▸ **Directions**
Verbatim copy, images excluded: write out each record shown below.

▸ **Stored data**
┄┄┄┄┄┄

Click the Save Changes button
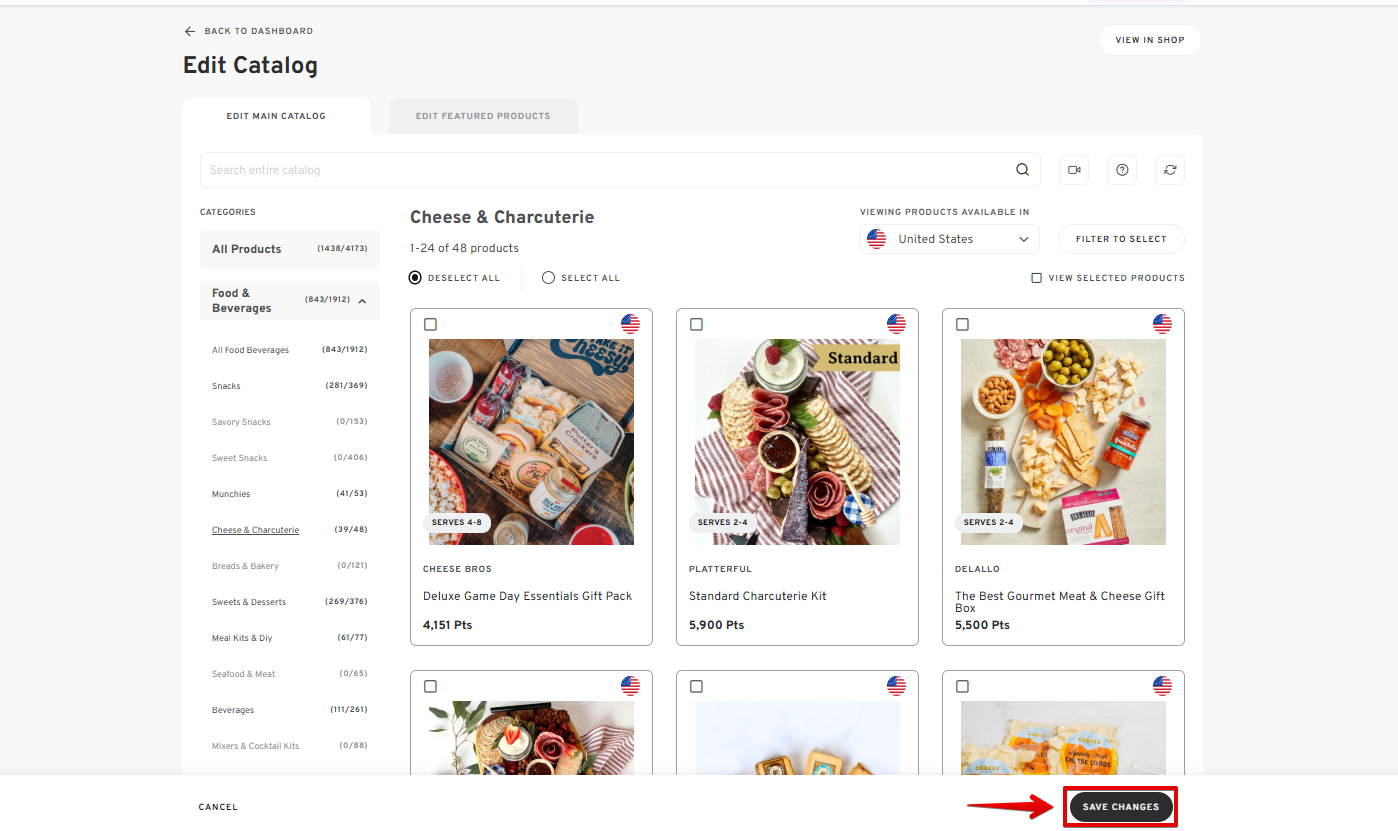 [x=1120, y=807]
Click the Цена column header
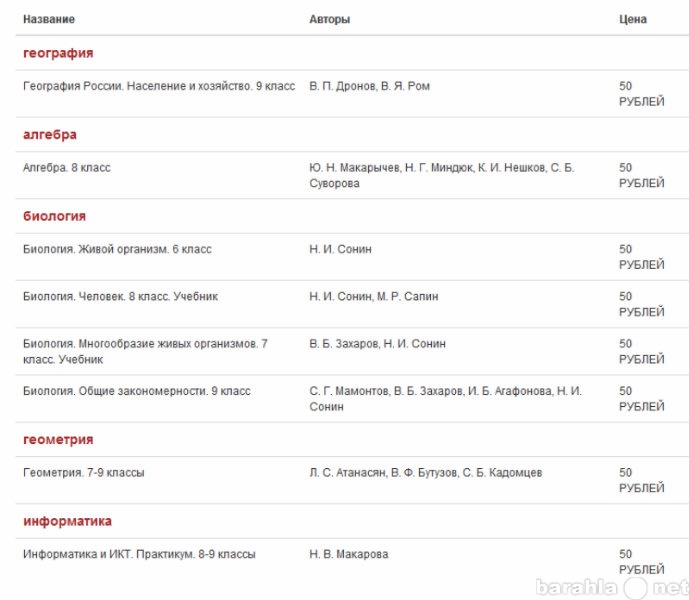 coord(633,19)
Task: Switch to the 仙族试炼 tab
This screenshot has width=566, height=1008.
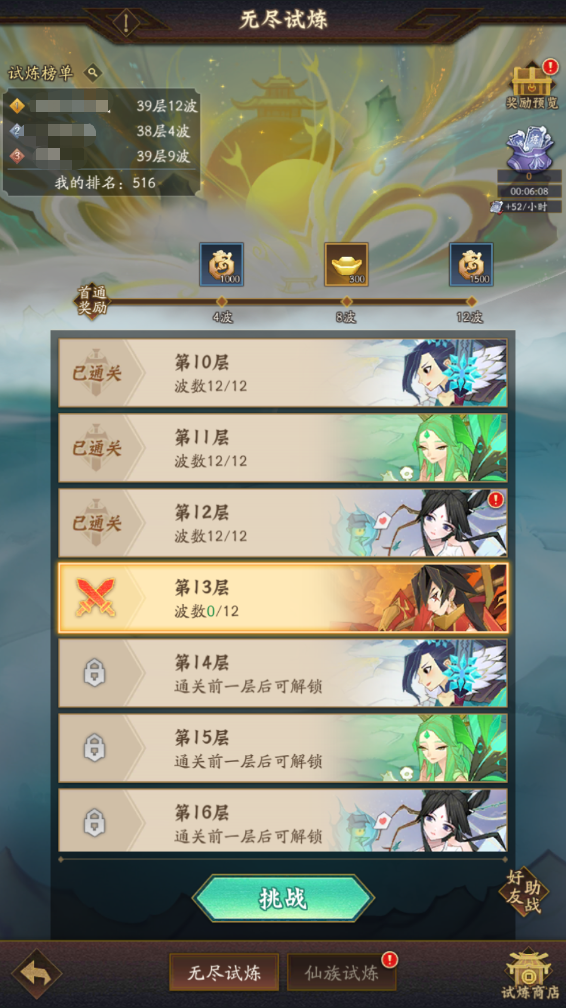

┄┄┄┄┄┄

▸ **Expected answer**
Click the Save Changes button
 [x=1120, y=807]
Click the Цена column header
 coord(633,19)
Task: Switch to the 仙族试炼 tab
This screenshot has width=566, height=1008.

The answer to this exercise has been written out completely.